A la Guillotière, un quartier populaire de Lyon, les riverains et les commerçants sont à bout. Agressions, ventes à la sauvette de cigarettes, deal… Des bandes de jeunes délinquants font régner leur loi depuis des années autour de la place Gabriel-Péri. Alors, le 19 novembre dernier, le préfet du Rhône a décidé de frapper un grand coup en envoyant une centaine de policiers sécuriser le quartier. Une opération coup de poing qui ne trompe plus les habitants. "Dès que les flics vont repartir, tout va recommencer, témoigne d’expérience Lucie, une jeune mère de famille. Tout ça, c’est de la poudre aux yeux pour amuser les télés…"

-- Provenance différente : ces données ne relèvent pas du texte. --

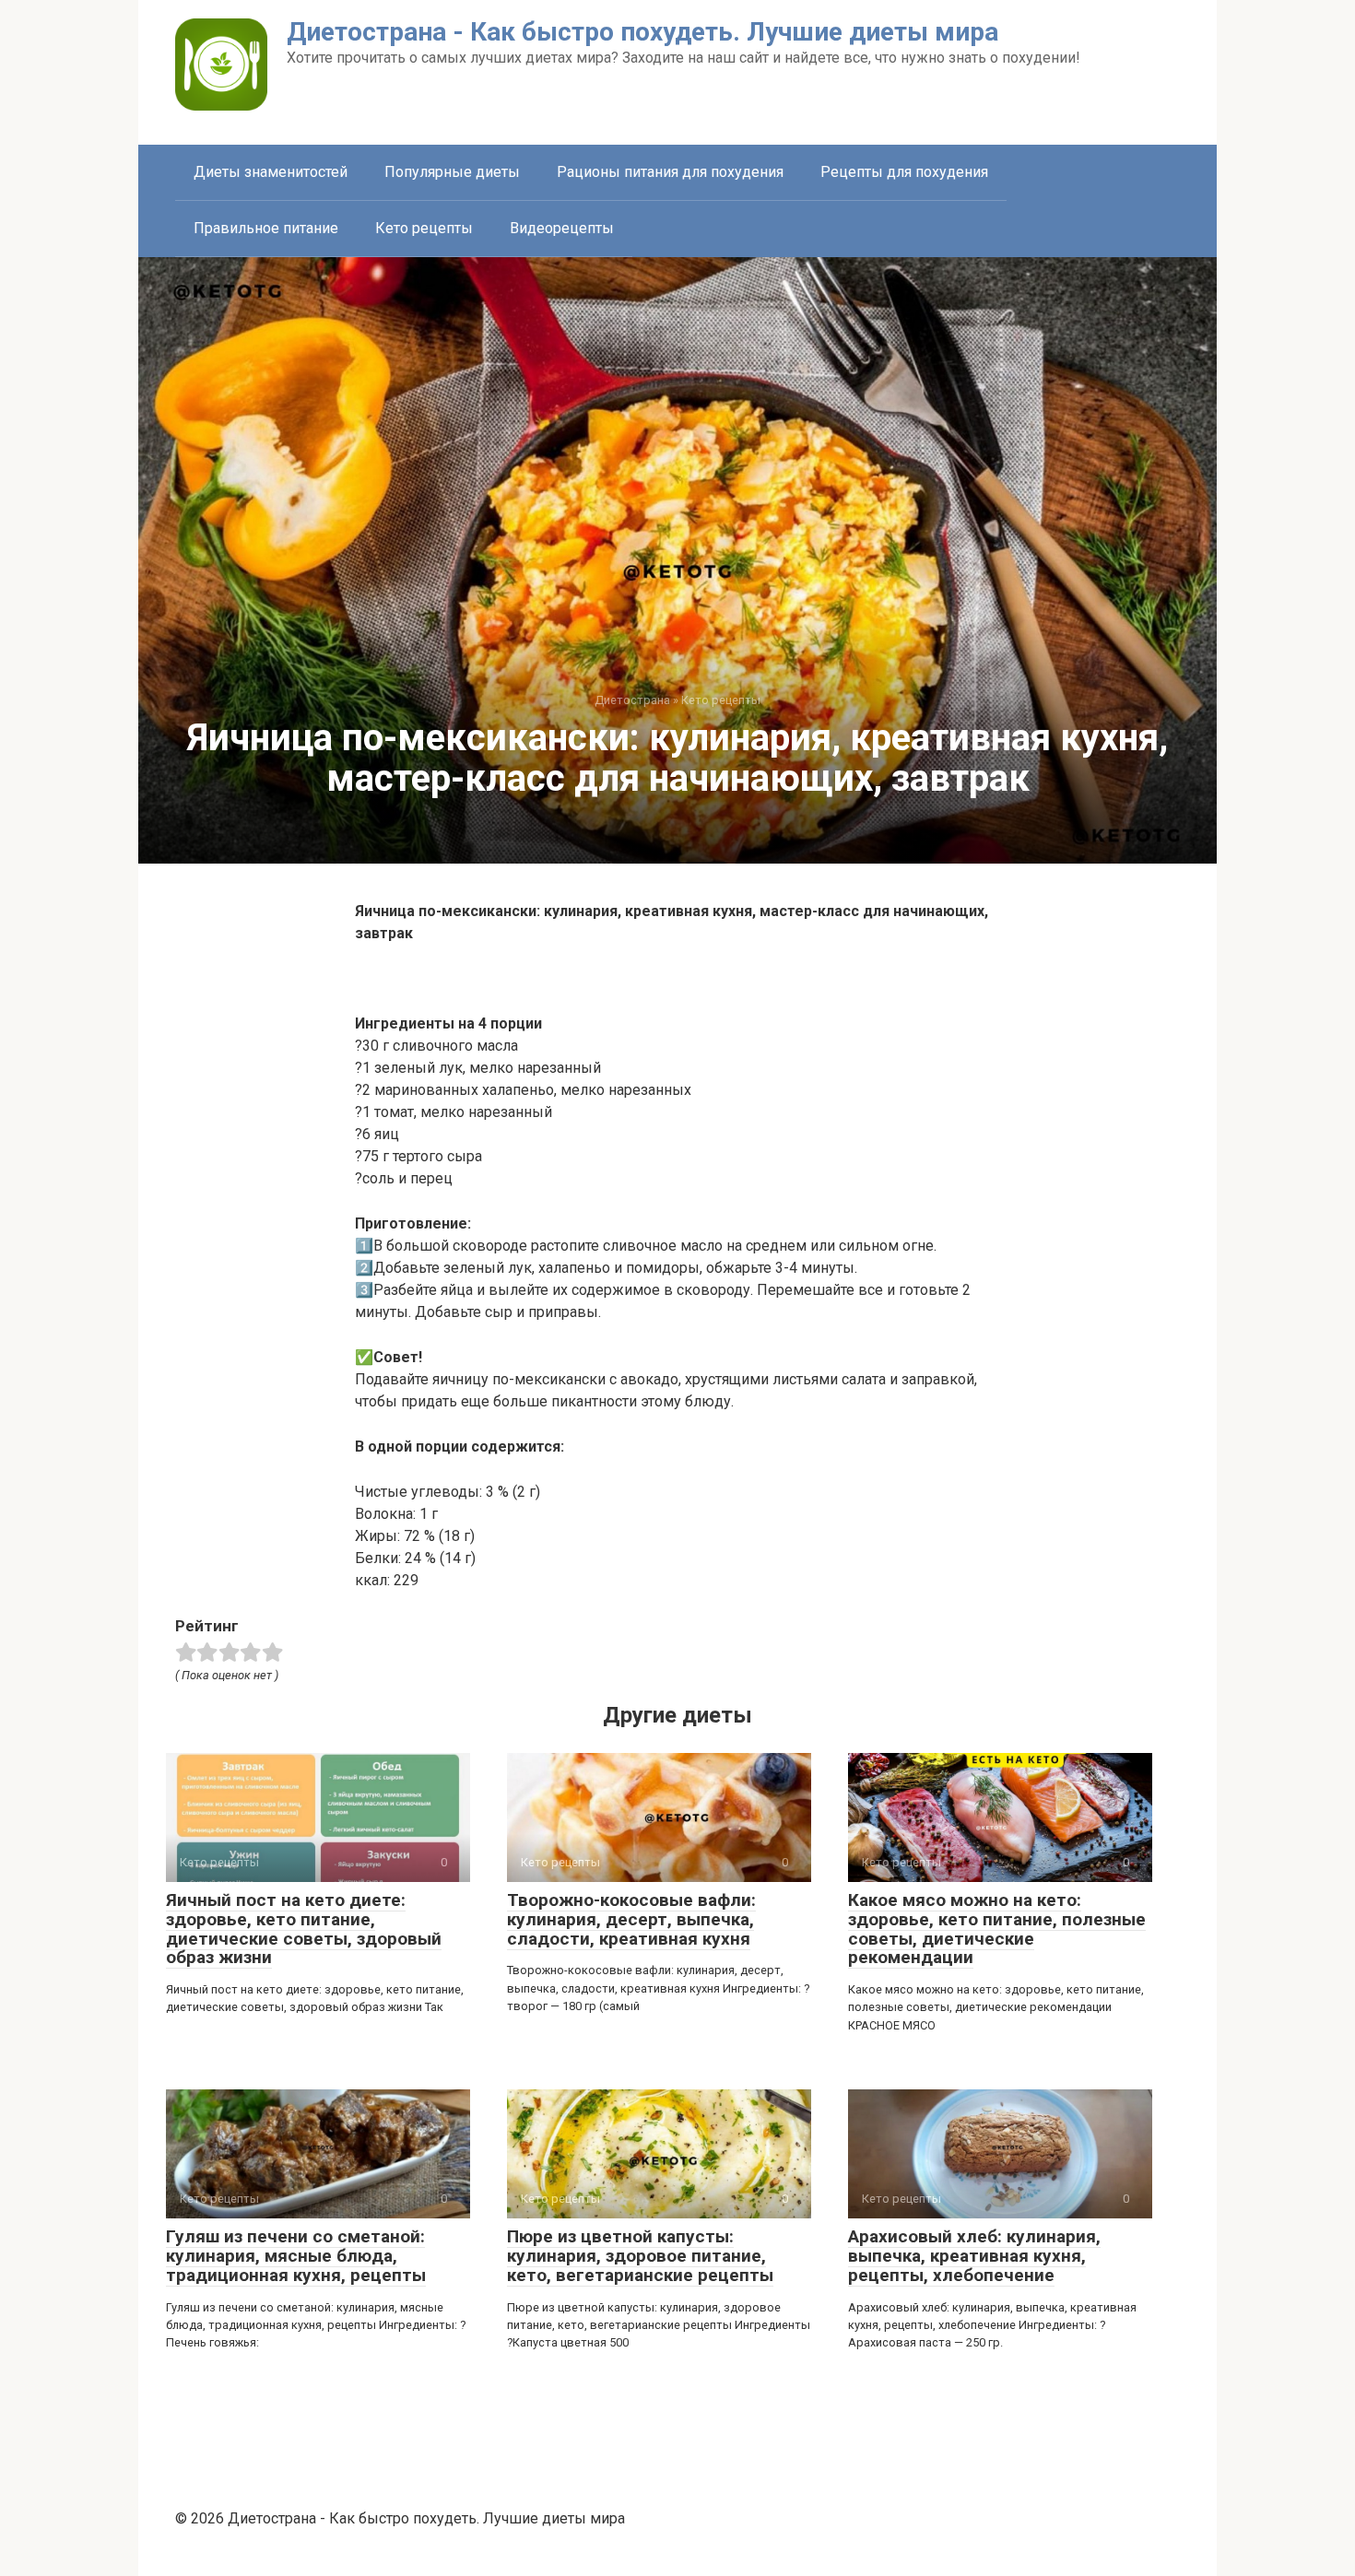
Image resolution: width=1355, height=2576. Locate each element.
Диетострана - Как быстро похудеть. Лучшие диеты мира (642, 32)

Même si une majorité de Français continuent de faire confiance à la police, ils sont plus de 35%, comme cette Lyonnaise, à ne pas la trouver assez efficace, selon un sondage Odoxa paru en mai 2021. Et c’est vrai que nos uniformes pourraient beaucoup mieux faire pour assurer notre sécurité. Selon une note de la Cour des comptes publiée récemment, le taux d’élucidation des enquêtes n’a cessé de se détériorer depuis plusieurs années. Pour les homicides, il est aujourd’hui de 62%, alors qu’il dépassait les 70% en 2015. Et du côté des vols avec violence, les coupables ne sont identifiés que dans 15,4% des cas !

Mais ce que reprochent le plus nos concitoyens aux gendarmes et aux policiers, c’est de se montrer incapables de combattre efficacement les incivilités et la petite délinquance qui pourrissent le quotidien, notamment dans les grandes villes. Et de laisser prospérer dans les banlieues des zones de non-droit de plus en plus étendues et de plus en plus violentes. Que faire pour redresser la situation ?

D’abord, abandonner l’idée – la première qui vient à l’esprit – de gonfler les effectifs. Avec 250.000 agents (150.000 pour la police nationale et 100.000 pour les gendarmes) auxquels s’ajoutent les 24.300 policiers municipaux dont se sont dotées 3.600 communes, notre pays est, sur ce point, aussi bien loti que la plupart de ses voisins. A la suite du Beauvau de la sécurité, Emmanuel Macron a quand même décidé de les renforcer. Il a annoncé la création d’une réserve opérationnelle de 30.000 membres pour la police et de 20.000 pour la gendarmerie, des volontaires touchant de 50 à 195 euros par jour de présence, qui peuvent venir épauler les fonctionnaires à la demande. N’en jetez plus !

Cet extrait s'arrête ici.